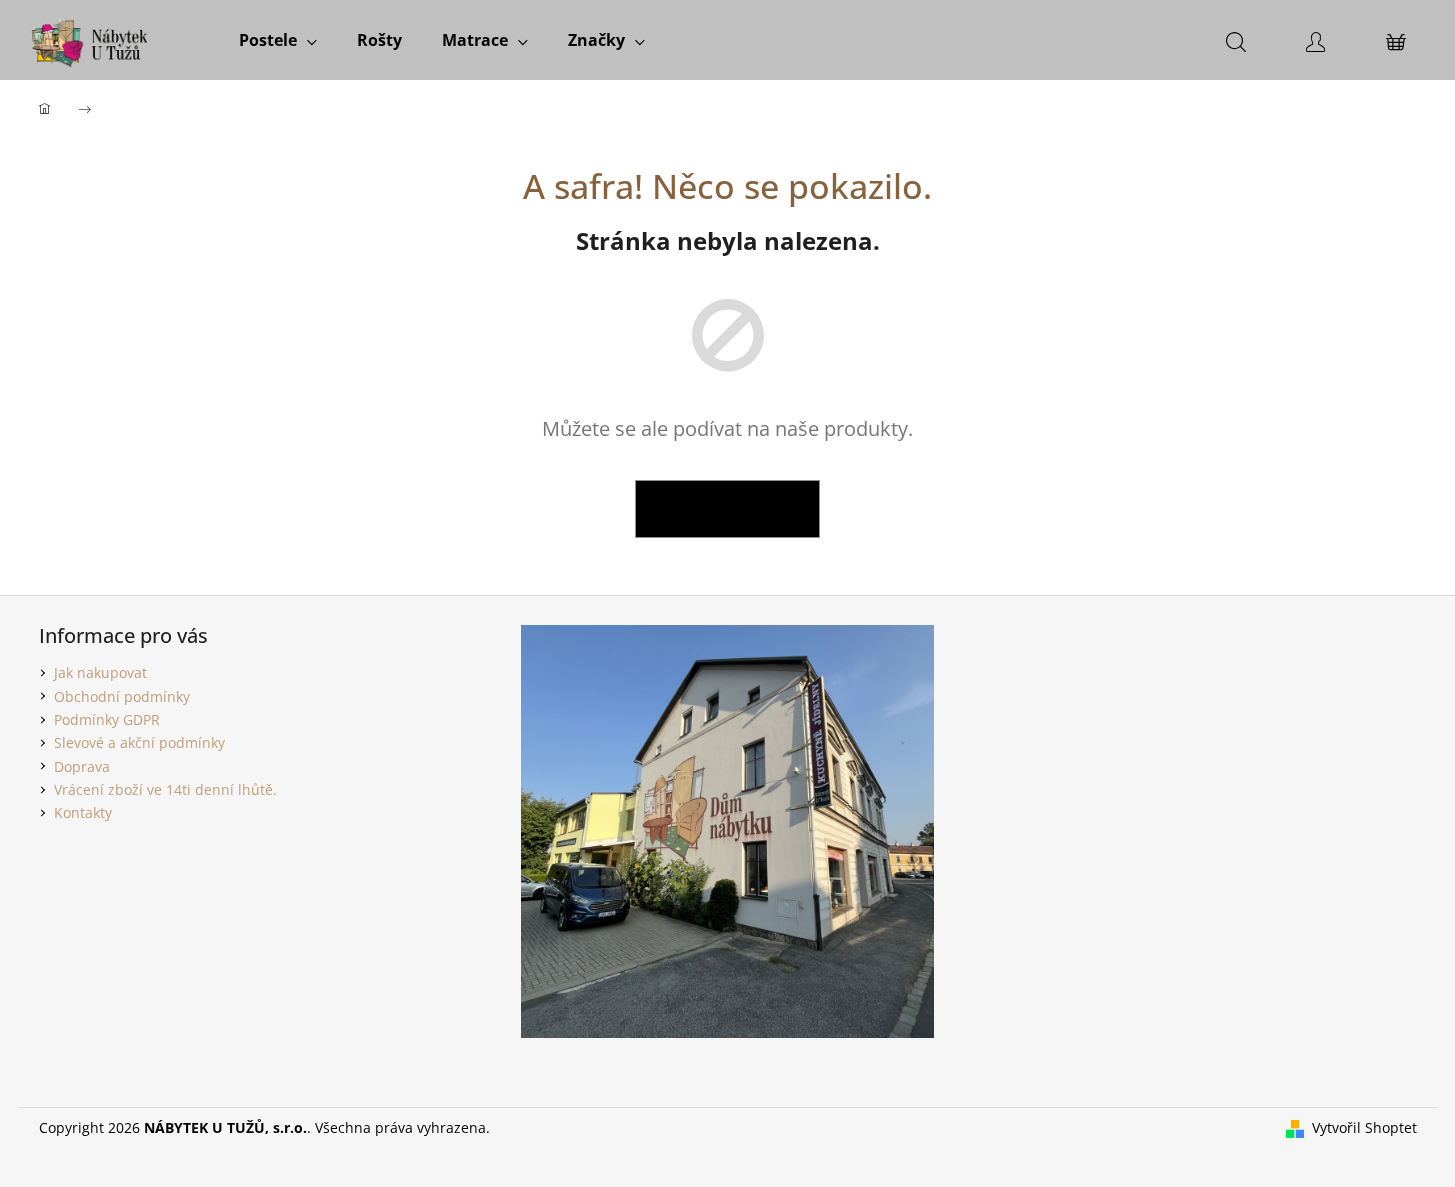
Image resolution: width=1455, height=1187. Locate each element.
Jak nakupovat (100, 672)
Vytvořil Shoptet (1364, 1127)
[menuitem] (278, 40)
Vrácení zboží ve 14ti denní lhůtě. (165, 789)
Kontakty (83, 812)
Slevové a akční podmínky (139, 742)
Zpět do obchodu (727, 508)
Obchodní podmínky (122, 696)
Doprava (82, 766)
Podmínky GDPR (107, 719)
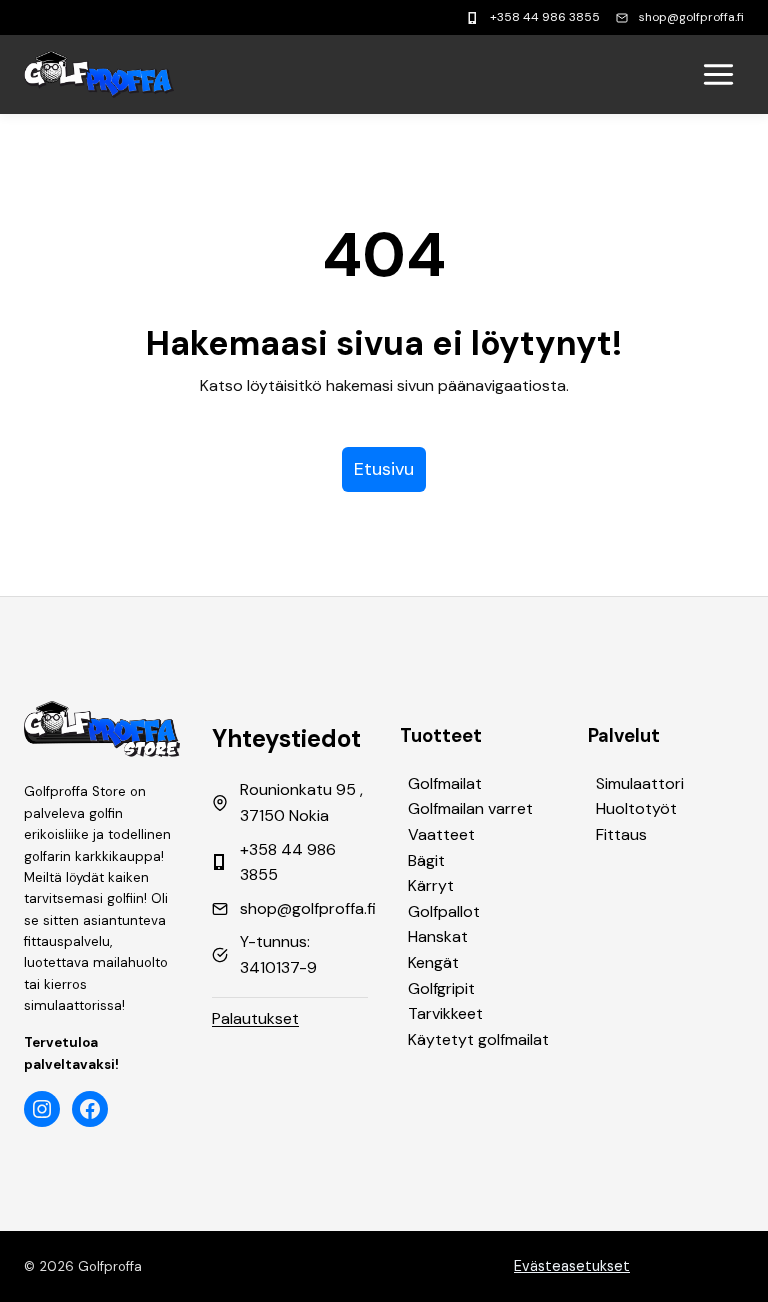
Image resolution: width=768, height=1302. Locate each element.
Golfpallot (444, 911)
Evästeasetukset (572, 1266)
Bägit (426, 860)
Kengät (433, 962)
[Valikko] (718, 74)
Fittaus (621, 834)
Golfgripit (441, 988)
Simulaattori (640, 783)
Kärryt (431, 885)
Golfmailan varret (470, 808)
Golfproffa (110, 1266)
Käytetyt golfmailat (478, 1039)
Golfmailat (445, 783)
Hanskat (438, 936)
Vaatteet (441, 834)
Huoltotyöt (636, 808)
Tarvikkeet (445, 1013)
........
What is required: Please give all of the material again, exactly, without the images.

Exercise solution:
Image resolution: width=1455, height=1187. Locate each element.
Jak nakupovat (100, 672)
Vytvořil Shoptet (1364, 1127)
[menuitem] (278, 40)
Vrácení zboží ve 14ti denní lhůtě. (165, 789)
Kontakty (83, 812)
Slevové a akční podmínky (139, 742)
Zpět do obchodu (727, 508)
Obchodní podmínky (122, 696)
Doprava (82, 766)
Podmínky GDPR (107, 719)
Image resolution: width=768, height=1302. Locate each element.
Golfpallot (444, 911)
Evästeasetukset (572, 1266)
Bägit (426, 860)
Kengät (433, 962)
[Valikko] (718, 74)
Fittaus (621, 834)
Golfgripit (441, 988)
Simulaattori (640, 783)
Kärryt (431, 885)
Golfmailan varret (470, 808)
Golfproffa (110, 1266)
Käytetyt golfmailat (478, 1039)
Golfmailat (445, 783)
Hanskat (438, 936)
Vaatteet (441, 834)
Huoltotyöt (636, 808)
Tarvikkeet (445, 1013)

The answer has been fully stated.